-------- SUPPLIED MATERIAL --------

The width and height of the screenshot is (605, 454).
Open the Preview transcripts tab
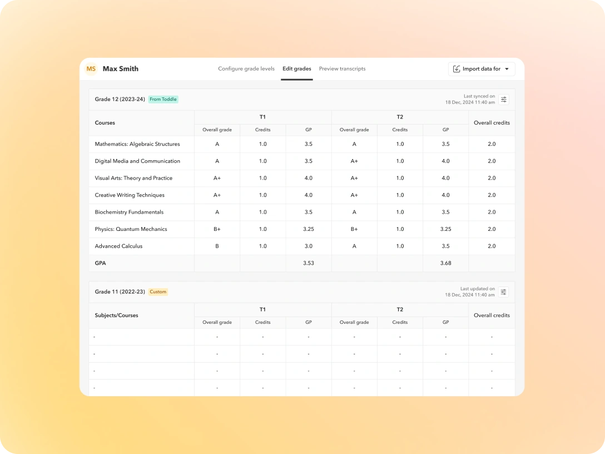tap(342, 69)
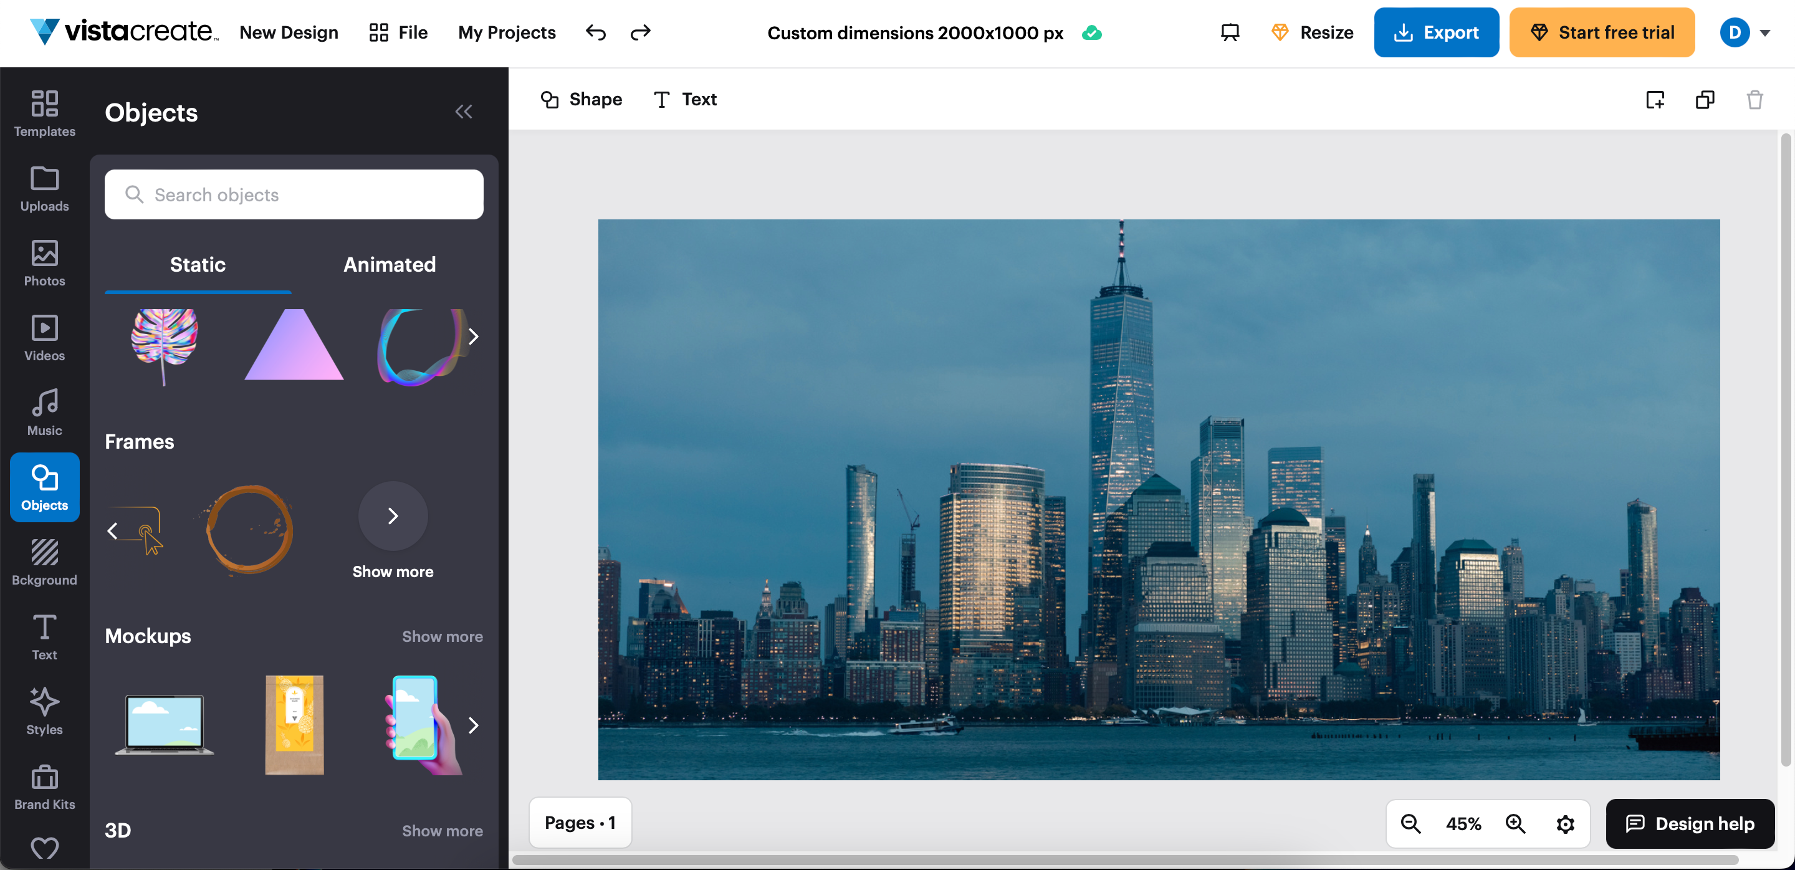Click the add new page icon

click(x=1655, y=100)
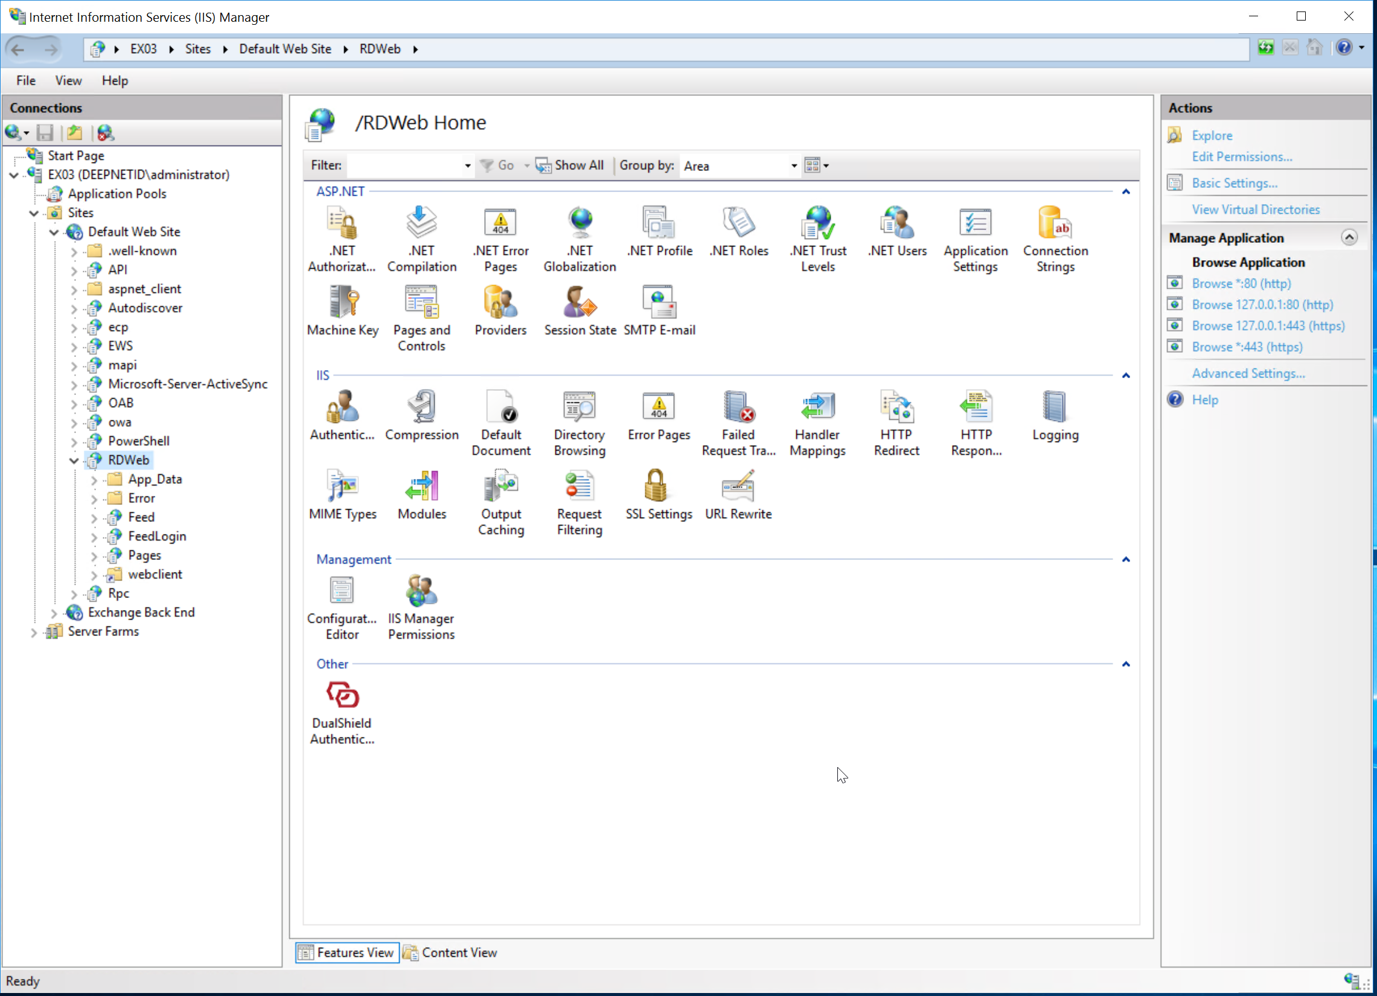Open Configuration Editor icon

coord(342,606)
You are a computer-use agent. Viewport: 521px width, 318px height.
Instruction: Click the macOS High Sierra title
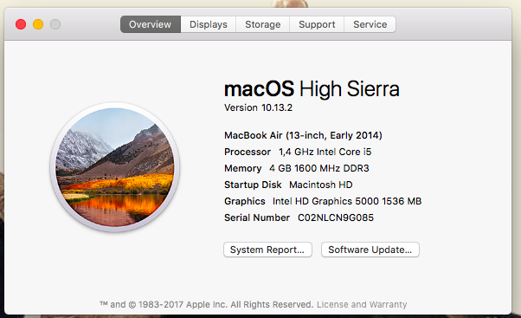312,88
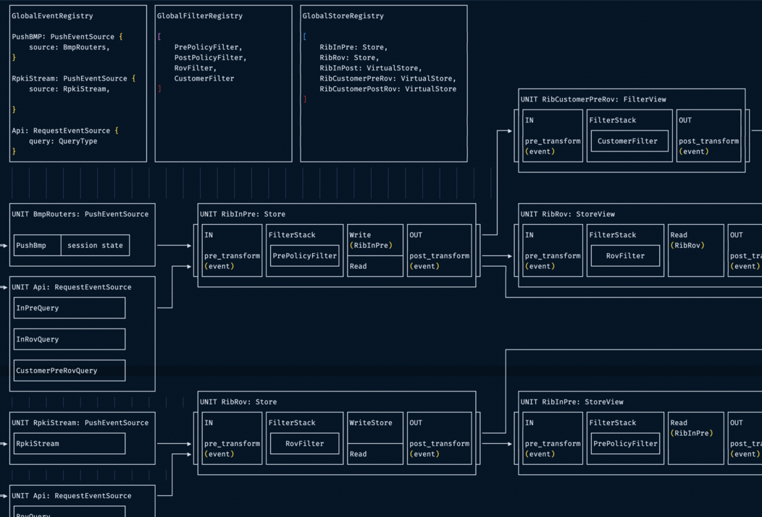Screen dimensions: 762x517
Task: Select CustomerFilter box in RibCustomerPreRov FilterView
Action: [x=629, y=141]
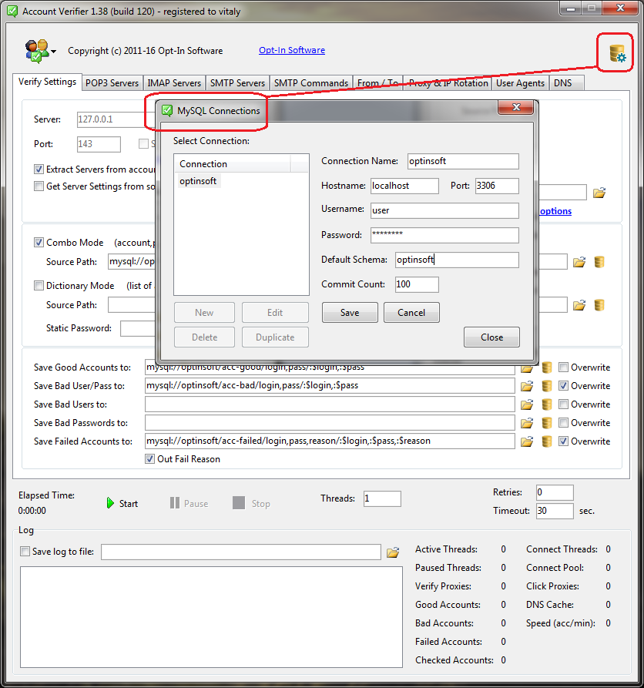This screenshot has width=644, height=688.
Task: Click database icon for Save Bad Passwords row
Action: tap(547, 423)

--------
-------- SUPPLIED MATERIAL --------

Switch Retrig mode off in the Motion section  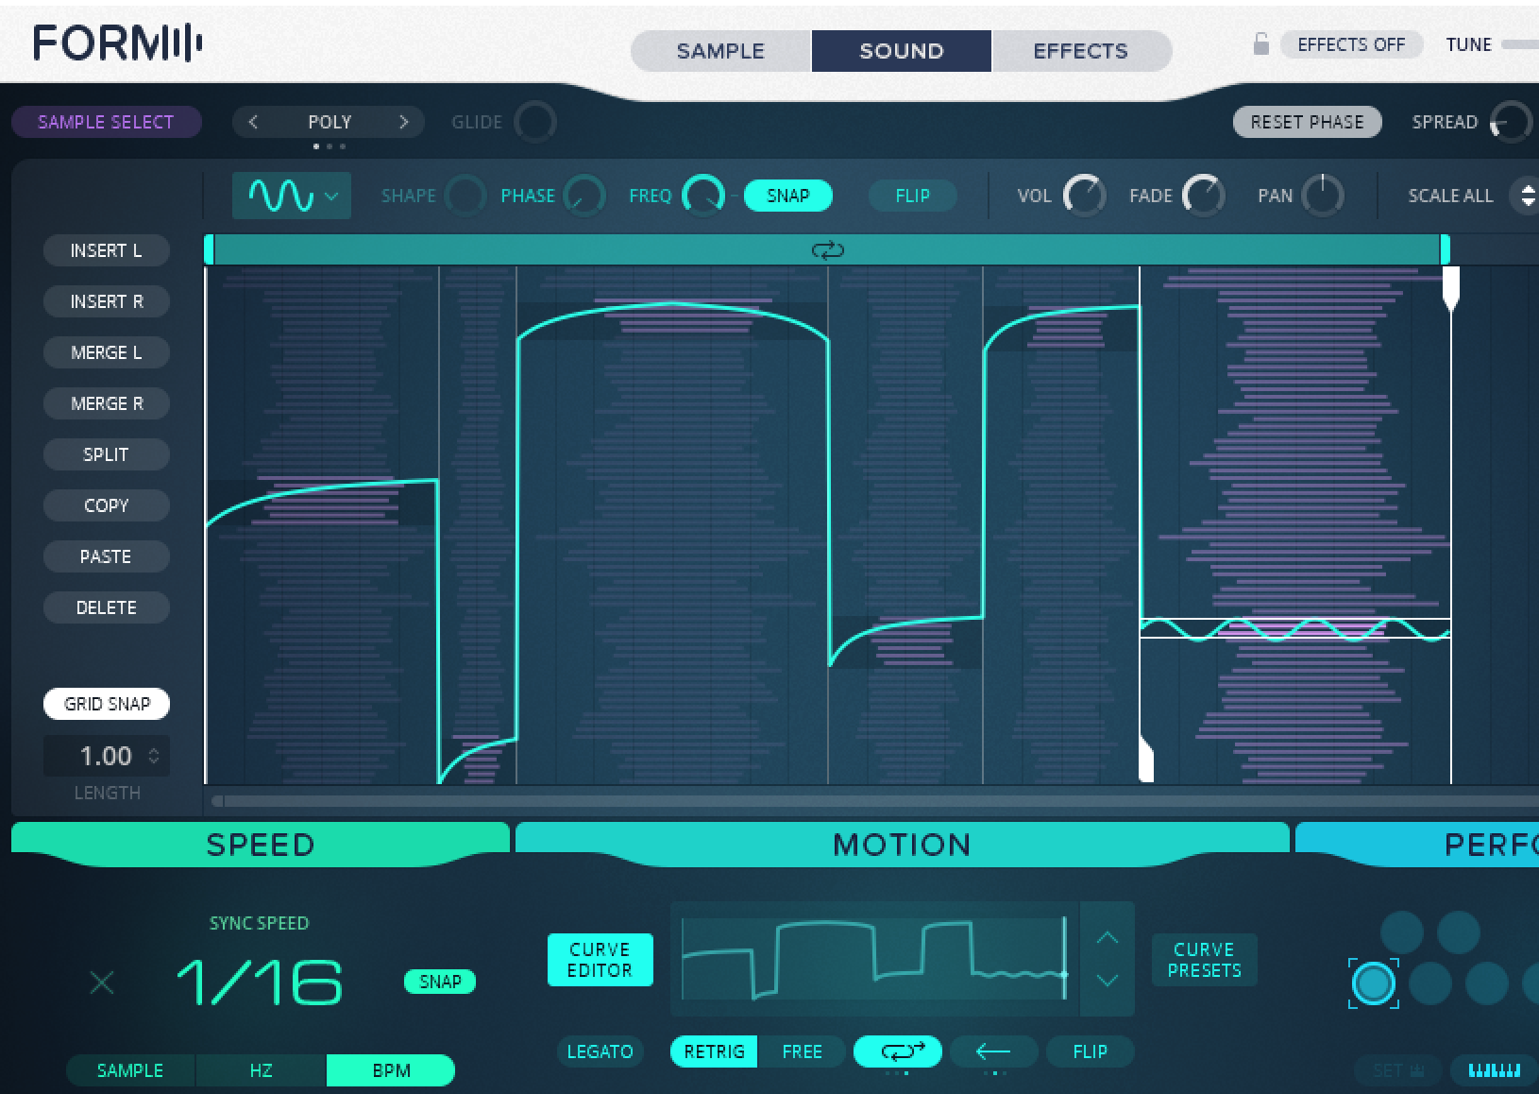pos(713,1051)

--------

**GIVEN TASK**
Please rewrite the entries from the line with "You are a computer-use" to the line with "This screenshot has width=644, height=688.", changing "Viewport" to "Window" and keeping everything else the same. Return only those lines, and leave the pictures out.

**EXERCISE SOLUTION**
You are a computer-use agent. Window: 521px width, 318px height.
Instruction: Click the macOS High Sierra title
312,88
Screen dimensions: 762x517
Task: Select CustomerFilter box in RibCustomerPreRov FilterView
Action: [x=629, y=141]
This screenshot has width=644, height=688.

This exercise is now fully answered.